With Docker moving all of their official images to Alpine, base image size is a hot topic.  Sure, having sane and minimal base images is important, but software supply chain hygiene is equally (if not more) important - interested to understand why?

Among other things, it's important in a production container environment to have provenance (i.e. knowledge of where your container images came from). Using

Dockerfiles is a great way to track and enforce provenance policies. Each Dockerfile has a FROM line which specifies its upstream image. In a production environment, we have a couple of basic strategies that we can employ:

  1. Wild West: let people build their Dockerfiles using a FROM line that specifies any image on the Internet anywhere
  2. Black List: let people build their Dockerfiles using a FROM line that specifies any image except from few known bad places
  3. White List: let people build their Dockerfiles using a FROM line that specifies only known good images

My sysadmin genes twitch at the first two strategies, so let's go with number three. Strategy three seems to provide the best software supply chain hygiene for several reasons:

  1. We can scan and approve images as they come into the environment
  2. We can limit our attack surface from a content perspective
  3. We can limit the size of our on disk cache on each container host

I addressed the first two points in my article on DCI, but if you can minimize the number of genesis images (i.e. core builds), you really should be able to get the size of the on disk Docker cache down to something like:

Core Build * N + Software Layers * M

Going back to my old college days in computer science - with a fairly low number of core builds, this should get your on disk image size down to approximately the size of the Software Layers themselves. This is kind of like Big O of M. If you let people pull images from all of the green earth, then yes you can (and likely will) have this problem of image sprawl, but if you practice good hygiene, you should be able to reduce your on disk image size significantly. So, while small base images are useful for demos, having a wild number of base image permutations all over the container environment will actually expose you to more disk usage, and a larger attack surface.

Supply Chain Hygiene

Notice in the below output that lighttpd-rhel7 and python-34-rhel7 are both Builder Images, which use the Source to Image tooling to produce child images. This enforces hygiene and guarantees that the rhel7 base image will only ever be downloaded and cached once on any given Docker host.

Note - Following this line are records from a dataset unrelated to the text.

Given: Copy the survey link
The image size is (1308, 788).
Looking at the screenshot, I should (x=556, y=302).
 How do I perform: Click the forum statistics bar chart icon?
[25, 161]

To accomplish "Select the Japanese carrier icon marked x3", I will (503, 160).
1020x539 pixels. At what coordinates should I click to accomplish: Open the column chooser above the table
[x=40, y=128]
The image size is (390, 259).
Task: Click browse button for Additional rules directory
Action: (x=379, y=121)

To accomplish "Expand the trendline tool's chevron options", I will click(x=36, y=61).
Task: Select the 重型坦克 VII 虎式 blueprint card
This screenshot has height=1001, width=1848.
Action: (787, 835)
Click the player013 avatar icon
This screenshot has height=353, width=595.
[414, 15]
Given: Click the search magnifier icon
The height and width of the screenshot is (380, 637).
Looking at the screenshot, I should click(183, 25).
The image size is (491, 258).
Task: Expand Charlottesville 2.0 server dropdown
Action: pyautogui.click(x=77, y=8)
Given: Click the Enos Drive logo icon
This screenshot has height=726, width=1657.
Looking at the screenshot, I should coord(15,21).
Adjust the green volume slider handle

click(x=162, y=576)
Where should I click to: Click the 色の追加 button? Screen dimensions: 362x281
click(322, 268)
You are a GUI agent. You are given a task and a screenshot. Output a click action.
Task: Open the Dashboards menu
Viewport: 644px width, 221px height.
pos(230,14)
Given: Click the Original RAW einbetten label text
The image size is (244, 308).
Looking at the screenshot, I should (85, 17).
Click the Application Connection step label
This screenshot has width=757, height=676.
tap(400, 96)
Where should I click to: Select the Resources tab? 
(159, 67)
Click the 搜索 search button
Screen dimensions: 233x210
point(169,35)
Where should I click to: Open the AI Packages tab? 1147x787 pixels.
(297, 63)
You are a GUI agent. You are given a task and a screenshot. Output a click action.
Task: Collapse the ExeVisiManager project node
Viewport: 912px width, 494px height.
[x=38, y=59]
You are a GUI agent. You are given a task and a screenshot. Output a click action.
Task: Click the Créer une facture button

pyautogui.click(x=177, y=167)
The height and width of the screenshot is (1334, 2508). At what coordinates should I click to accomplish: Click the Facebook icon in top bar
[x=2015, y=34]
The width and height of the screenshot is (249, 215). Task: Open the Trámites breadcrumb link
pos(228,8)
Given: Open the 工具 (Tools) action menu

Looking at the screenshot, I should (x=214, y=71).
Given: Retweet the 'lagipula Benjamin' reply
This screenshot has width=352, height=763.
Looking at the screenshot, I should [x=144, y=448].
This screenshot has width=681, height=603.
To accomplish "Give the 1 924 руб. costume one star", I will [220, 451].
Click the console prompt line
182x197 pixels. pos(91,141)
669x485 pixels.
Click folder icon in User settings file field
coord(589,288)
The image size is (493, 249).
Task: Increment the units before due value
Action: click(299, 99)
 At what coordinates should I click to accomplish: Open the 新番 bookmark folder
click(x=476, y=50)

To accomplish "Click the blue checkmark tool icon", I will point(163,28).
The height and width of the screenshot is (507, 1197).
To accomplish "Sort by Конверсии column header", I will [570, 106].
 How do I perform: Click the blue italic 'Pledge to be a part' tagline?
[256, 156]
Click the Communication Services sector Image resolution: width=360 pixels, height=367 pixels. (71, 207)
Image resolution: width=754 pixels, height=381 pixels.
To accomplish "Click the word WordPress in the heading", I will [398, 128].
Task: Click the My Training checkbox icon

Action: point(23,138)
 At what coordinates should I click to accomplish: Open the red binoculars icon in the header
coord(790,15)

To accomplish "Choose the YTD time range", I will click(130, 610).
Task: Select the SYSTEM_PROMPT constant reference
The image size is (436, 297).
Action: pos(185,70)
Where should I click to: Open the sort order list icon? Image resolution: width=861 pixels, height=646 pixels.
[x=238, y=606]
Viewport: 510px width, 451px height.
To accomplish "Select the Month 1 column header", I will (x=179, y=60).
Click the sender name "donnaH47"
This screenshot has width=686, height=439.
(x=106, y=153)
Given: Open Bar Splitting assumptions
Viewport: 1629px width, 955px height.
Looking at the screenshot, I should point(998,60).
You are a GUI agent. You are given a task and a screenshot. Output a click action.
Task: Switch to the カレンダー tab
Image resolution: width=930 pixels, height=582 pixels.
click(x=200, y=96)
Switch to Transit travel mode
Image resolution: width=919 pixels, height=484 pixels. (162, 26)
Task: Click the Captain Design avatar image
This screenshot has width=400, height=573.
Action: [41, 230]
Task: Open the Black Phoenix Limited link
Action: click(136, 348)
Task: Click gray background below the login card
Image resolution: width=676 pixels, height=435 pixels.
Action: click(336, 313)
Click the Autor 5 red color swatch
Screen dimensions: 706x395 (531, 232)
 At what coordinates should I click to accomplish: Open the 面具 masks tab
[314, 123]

docker run --privileged -v /var/run/docker.sock:/var/run/docker.sock nate/dockviz images -i -t registry.access.redhat.com/rhel7:latest
└─6c3a84d798dc Virtual Size: 201.7 MB Tags: registry.access.redhat.com:443/rhel7/rhel:latest, registry.access.redhat.com/rhel7:latest
  ├─eb1c00f5bd90 Virtual Size: 0.0 B
  │ └─309edfe8c834 Virtual Size: 0.0 B
  │   └─e55678196329 Virtual Size: 10.6 MB
  │     └─c0cfe103f6a8 Virtual Size: 26.9 MB
  │       └─e2a8aa8fc36d Virtual Size: 0.0 B
  │         └─013730cb9ca4 Virtual Size: 0.0 B
  │           └─e87b59df8cb9 Virtual Size: 1.2 KB
  │             └─3d001d53fb17 Virtual Size: 1.2 KB
  │               └─ec15cf3e6a54 Virtual Size: 447.0 B
  │                 └─2562d5e87e75 Virtual Size: 447.0 B
  │                   └─5de8fddd4822 Virtual Size: 0.0 B
  │                     └─fbc86b0dcde9 Virtual Size: 0.0 B
  │                       └─20e1f1bdc9cf Virtual Size: 0.0 B Tags: lighttpd-rhel7:latest
  │                         └─99a442cabd6a Virtual Size: 298.0 B Tags: lighttpd-test-app:latest
  └─ce709b84e064 Virtual Size: 173.6 MB
    └─bae1743ada78 Virtual Size: 86.8 MB Tags: registry.access.redhat.com/rhscl/python-34-rhel7:latest
      └─cc9b43e09c6e Virtual Size: 743.5 KB Tags: python-34-rhel7-app:latest

Put differently, in a more qualitative way, if the Python image layer is 86MB and the underlying RHEL 7 base image is 200MB, then each of your hosts should have exactly 200MB of storage used up for the base image. Scaled across tens or hundreds of applications all standardized on a rhel7 base image, the 200MB for the base image "fades away". Since this base image should be shared across most or all derived images, the impact of the base image size has a very small impact on your clusters. I would instead optimize on functionality (yum, strace, system tap) rather than image size. Another byproduct is, the developer can offload the updating of things like glibc to the systems administrators.

Moral of today's story: hygiene matters (a lot)... so build all (or most) of your images off of a core build. They can limit your attack surface across your entire environment, provide your developers with increased flexibility, and provide operations a more manageable container environment.